╭─ Supplied passage
In the case of Joseph Kanouff, the Appeals Panel ordered compensatory education which may consist of summer programming or other appropriate programming, as well as reimbursement for out-of-pocket expenses related to private schooling for the period commencing September 9, 1994, and lasting until such time as the District convened a proper multi-disciplinary evaluation and developed an agreed upon IEP. Joseph Kanouff was also an eighth grade student in 1994-1995, and therefore, for the same reasons as Melissa Dean, the evaluation and IEP ordered would now be unnecessary. However, he still has a right to compensatory education as well as reimbursement for private school education.
. 20 U.S.C. § 1415(c).
. We add the caveat that this period cannot last past the end of junior high school when Joseph would no longer have classes in the Building.
╰─
## Task requirements
1) List everything the Appeals Panel ordered in Joseph Kanouff's case, according to the passage on that case.
2) In the passage on Joseph Kanouff's case, on what date does the period for private school reimbursement begin?
The lines after this passage have nothing to do with it.
╭─ Entries shown
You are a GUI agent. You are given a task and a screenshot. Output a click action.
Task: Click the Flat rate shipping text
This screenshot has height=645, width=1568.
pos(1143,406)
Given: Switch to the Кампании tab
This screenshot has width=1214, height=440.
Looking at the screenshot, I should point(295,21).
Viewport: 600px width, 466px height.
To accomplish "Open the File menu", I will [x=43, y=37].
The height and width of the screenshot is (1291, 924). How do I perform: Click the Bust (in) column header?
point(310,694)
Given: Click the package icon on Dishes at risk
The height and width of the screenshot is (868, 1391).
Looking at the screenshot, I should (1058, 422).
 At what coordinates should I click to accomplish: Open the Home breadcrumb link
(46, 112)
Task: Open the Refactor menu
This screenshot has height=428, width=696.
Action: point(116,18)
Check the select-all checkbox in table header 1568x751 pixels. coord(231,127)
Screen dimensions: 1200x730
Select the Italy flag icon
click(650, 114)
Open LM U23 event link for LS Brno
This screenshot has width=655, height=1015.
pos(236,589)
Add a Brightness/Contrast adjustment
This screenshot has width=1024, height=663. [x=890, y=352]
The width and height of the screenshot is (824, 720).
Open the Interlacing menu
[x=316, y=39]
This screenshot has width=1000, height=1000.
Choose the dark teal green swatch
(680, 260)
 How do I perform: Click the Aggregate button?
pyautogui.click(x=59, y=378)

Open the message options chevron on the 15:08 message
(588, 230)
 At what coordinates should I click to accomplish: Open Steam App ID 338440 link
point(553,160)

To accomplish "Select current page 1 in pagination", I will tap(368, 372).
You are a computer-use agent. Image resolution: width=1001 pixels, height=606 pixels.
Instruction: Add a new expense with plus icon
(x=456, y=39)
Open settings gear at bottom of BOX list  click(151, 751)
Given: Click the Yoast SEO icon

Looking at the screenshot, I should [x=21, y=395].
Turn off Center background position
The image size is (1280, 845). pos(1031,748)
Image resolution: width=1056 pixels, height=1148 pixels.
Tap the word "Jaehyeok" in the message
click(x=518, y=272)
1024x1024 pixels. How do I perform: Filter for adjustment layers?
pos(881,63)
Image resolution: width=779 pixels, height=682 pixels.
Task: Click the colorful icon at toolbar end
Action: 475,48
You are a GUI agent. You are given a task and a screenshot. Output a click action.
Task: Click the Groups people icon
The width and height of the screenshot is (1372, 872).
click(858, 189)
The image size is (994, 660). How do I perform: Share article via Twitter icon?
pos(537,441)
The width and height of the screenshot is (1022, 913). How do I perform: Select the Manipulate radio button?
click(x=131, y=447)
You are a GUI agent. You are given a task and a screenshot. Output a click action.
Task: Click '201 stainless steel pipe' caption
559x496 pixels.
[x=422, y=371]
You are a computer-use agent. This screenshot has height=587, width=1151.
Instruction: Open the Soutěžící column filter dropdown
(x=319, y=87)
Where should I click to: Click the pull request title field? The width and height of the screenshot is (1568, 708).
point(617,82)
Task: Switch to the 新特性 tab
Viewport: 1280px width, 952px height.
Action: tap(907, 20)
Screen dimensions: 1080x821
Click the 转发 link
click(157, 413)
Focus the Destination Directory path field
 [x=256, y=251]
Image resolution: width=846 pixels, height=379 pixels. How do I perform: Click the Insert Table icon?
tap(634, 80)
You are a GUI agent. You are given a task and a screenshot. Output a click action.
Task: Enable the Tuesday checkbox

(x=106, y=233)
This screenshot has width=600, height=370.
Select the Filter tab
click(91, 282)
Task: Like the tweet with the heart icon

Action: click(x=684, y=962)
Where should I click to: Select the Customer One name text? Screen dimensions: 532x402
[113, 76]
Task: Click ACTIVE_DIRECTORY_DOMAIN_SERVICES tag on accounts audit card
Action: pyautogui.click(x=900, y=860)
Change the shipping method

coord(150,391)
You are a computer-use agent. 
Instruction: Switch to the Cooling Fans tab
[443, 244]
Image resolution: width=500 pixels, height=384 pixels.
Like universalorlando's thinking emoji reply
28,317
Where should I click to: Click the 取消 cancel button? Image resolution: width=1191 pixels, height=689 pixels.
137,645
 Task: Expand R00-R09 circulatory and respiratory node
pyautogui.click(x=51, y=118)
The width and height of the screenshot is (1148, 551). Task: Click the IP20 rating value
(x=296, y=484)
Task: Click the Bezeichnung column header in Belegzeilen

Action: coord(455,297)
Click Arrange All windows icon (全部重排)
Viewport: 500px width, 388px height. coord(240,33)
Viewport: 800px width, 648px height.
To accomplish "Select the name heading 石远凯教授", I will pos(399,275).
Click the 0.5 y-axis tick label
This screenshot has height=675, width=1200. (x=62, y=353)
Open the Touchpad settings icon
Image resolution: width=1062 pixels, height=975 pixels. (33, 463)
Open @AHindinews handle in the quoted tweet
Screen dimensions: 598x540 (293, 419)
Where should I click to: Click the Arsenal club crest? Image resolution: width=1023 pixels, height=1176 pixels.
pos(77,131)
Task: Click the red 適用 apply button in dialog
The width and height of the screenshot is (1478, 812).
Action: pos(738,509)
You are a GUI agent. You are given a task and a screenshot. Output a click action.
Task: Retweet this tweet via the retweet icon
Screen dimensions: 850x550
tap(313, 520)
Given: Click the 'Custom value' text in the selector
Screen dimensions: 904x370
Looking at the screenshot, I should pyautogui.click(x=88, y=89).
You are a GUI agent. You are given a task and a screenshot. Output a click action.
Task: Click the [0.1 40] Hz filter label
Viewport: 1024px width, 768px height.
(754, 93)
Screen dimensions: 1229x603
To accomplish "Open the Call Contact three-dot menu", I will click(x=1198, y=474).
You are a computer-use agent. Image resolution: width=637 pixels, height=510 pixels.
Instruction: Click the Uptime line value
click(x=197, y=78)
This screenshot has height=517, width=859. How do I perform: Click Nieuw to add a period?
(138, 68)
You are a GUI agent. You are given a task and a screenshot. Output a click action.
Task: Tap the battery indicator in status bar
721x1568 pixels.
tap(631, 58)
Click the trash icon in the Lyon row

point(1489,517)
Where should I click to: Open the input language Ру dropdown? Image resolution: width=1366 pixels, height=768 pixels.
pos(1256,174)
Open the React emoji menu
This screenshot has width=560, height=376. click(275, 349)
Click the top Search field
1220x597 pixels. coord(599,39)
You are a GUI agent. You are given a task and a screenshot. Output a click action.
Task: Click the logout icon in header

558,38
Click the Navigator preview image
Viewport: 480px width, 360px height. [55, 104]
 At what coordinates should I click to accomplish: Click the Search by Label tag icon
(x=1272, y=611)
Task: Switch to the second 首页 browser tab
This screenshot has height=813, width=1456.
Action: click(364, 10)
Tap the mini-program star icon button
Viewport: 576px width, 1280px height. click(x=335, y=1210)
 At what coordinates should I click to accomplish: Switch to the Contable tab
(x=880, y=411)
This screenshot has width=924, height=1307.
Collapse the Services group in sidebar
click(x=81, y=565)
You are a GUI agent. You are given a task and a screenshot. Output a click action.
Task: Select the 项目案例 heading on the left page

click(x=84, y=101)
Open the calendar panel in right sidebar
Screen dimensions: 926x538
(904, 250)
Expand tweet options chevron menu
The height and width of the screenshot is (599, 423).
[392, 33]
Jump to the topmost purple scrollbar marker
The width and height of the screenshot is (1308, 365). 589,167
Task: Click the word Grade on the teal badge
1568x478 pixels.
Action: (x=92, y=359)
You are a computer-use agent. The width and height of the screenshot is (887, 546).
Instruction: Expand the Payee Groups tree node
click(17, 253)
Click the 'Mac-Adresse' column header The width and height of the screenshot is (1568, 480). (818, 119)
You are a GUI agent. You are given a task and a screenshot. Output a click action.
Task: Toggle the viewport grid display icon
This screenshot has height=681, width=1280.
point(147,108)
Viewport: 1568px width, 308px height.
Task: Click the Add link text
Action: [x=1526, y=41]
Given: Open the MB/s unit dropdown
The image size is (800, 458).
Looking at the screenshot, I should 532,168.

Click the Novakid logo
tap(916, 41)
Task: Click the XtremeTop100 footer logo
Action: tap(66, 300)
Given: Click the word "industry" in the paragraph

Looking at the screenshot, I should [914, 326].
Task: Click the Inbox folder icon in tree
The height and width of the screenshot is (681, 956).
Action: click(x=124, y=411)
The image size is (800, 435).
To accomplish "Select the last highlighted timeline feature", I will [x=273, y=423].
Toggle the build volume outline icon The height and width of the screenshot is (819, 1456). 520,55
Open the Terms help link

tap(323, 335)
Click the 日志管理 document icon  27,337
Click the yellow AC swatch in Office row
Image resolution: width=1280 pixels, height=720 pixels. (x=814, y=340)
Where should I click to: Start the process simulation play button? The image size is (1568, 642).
╰─
## Numbered answers
1)
Compensatory education, which may consist of summer programming or other appropriate programming
Reimbursement for out-of-pocket expenses related to private schooling
A proper multi-disciplinary evaluation
An agreed upon IEP

2) September 9, 1994